Démocratiser la gouvernance d’entreprise
La gouvernance d’entreprise, ou gouvernement d’entreprise, est une notion tellement singulière, qu’elle apparaît souvent comme une grande inconnue, en même temps que le secret le mieux gardé des états-majors des entreprises. Et pour cause. La gouvernance d’entreprise est l’incarnation même du pouvoir. Ce lieu, où l’influence est maître d’un jeu, qui voit des dirigeants et autres représentants des intérêts de l’entreprise – administrateurs, actionnaires, fonds de pension… – débattre, échanger, imposer et/ou s’opposer, pour, au bout du compte, décider. Décider d’une seule et même voix de la place que prendra l’entreprise dans son marché, dans l’économie et au sein de la société.
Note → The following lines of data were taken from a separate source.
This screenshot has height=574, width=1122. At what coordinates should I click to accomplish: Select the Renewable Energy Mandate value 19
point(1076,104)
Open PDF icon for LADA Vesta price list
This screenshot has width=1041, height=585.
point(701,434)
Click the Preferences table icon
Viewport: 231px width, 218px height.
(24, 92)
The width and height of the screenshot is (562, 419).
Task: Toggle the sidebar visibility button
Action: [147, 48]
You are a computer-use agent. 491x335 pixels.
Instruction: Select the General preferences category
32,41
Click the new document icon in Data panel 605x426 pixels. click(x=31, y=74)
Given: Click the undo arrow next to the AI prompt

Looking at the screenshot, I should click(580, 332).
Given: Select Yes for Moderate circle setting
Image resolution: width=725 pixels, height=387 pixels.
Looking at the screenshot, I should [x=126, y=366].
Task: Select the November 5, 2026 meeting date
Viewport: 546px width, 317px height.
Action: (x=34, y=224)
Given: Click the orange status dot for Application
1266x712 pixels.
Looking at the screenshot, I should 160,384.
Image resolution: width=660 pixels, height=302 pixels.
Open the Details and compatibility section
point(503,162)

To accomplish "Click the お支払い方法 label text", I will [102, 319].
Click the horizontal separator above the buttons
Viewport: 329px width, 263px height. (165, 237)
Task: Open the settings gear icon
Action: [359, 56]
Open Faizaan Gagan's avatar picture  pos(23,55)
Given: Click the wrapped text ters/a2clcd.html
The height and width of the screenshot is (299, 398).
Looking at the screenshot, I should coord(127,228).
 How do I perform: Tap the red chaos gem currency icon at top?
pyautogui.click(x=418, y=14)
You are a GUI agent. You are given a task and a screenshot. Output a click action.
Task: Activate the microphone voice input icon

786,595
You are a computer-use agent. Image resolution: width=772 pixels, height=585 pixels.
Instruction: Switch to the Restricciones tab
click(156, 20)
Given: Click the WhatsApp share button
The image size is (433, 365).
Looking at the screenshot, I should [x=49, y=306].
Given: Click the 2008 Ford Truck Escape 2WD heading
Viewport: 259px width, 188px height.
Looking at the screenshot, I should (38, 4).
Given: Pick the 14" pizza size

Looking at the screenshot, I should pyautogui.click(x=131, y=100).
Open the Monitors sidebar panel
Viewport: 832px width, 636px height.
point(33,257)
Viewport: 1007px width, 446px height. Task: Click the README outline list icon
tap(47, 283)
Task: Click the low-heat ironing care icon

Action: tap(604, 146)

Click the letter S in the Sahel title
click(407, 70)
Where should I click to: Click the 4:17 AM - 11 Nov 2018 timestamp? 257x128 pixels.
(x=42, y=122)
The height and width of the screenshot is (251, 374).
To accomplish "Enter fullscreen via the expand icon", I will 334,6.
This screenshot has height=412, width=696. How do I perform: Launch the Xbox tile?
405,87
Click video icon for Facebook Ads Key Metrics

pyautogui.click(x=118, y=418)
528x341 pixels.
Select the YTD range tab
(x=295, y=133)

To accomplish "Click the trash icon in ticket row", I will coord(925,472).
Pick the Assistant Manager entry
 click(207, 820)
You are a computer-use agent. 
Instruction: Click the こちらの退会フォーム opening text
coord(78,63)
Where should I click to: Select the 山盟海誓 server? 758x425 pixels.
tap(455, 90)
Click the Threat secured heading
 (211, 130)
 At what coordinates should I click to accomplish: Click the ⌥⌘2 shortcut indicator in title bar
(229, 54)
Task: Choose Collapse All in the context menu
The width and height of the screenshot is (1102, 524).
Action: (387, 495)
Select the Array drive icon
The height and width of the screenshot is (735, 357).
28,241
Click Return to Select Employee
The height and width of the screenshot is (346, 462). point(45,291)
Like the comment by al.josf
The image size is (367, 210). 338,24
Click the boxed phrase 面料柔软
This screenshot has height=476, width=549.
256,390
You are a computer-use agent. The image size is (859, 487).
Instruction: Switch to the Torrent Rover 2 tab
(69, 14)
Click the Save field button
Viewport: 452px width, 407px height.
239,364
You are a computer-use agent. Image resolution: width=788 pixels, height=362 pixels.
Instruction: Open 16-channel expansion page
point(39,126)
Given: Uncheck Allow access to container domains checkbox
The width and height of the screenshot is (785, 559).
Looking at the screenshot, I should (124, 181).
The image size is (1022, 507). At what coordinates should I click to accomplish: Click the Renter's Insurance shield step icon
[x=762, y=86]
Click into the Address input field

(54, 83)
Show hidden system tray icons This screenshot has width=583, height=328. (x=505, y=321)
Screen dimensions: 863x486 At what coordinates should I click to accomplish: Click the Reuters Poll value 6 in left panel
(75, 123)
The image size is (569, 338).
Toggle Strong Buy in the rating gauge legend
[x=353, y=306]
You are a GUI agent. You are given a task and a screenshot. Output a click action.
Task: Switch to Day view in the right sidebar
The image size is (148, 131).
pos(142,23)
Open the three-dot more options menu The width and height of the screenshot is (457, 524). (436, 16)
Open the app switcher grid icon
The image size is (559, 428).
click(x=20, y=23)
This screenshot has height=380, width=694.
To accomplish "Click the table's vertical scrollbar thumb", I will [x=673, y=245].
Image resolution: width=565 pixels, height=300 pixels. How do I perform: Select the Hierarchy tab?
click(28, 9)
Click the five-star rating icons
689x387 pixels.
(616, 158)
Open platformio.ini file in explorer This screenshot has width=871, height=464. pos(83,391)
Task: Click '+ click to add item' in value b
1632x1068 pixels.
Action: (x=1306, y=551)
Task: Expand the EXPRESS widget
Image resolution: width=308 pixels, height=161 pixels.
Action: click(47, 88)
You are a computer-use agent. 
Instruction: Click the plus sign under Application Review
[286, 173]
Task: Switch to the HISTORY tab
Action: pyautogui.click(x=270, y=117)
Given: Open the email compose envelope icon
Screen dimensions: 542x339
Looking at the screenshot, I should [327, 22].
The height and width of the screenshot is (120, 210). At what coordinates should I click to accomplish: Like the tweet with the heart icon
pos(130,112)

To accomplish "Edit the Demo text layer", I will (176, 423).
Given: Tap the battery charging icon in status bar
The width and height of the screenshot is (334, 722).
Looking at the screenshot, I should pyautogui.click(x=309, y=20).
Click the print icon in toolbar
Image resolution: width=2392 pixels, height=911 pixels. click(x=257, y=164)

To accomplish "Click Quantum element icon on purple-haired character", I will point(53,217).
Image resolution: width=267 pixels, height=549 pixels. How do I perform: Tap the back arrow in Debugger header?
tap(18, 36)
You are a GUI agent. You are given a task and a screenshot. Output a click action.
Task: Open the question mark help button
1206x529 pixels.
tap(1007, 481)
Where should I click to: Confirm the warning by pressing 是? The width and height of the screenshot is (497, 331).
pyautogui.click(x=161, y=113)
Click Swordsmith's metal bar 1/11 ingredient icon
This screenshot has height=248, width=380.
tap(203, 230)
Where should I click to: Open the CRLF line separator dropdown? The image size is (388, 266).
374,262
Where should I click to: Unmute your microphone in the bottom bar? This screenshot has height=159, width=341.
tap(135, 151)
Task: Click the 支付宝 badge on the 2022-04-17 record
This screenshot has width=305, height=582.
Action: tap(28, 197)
Parce qu’elle initie et supporte le projet de l’entreprise et toutes ses ambitions, la gouvernance est un sujet stratégique. Parce qu’elle incarne les valeurs, les principes et les règles qui encadrent le fonctionnement de l’entreprise, la gouvernance est un sujet d’exemplarité. Parce qu’elle porte un modèle de développement et d’utilité sociale, la gouvernance est un sujet de responsabilité sociétale. Pour toutes ces raisons, la gouvernance est probablement l’un des sujets les plus utiles à mettre en lumière pour penser l’entreprise dans la voie d’un développement durable et responsable.
Mais si le sujet est utile, il n’en reste pas moins particulièrement délicat à aborder, à la fois pour des questions de compréhension, de complexité et de connivence avec la notion de pouvoir, mais également parce que la gouvernance d’entreprise apparaît encore bien trop souvent comme une puissante oligarchie. Une puissante oligarchie opaque, discrète, pratiquant le corporatisme pour conserver ses prérogatives et demeurer ainsi inaccessible et inatteignable.
Qu’on se le dise, la gouvernance d’entreprise, devenue de nos jours et presque sans conteste un sujet d’initiés, est tout sauf un sujet démocratique. Au-delà de l’impact moral et éthique que cela comporte, cela s’inscrit surtout en totale opposition au modèle d’entreprise durable. Cette dernière, agit en concertation, avec et pour l’ensemble de ses parties prenantes, dans un marché entendu comme un écosystème, où chaque acteur économique doit s’interroger sur son utilité sociale, sa participation active à l’intérêt général, à sa place dans le monde qui nous entoure.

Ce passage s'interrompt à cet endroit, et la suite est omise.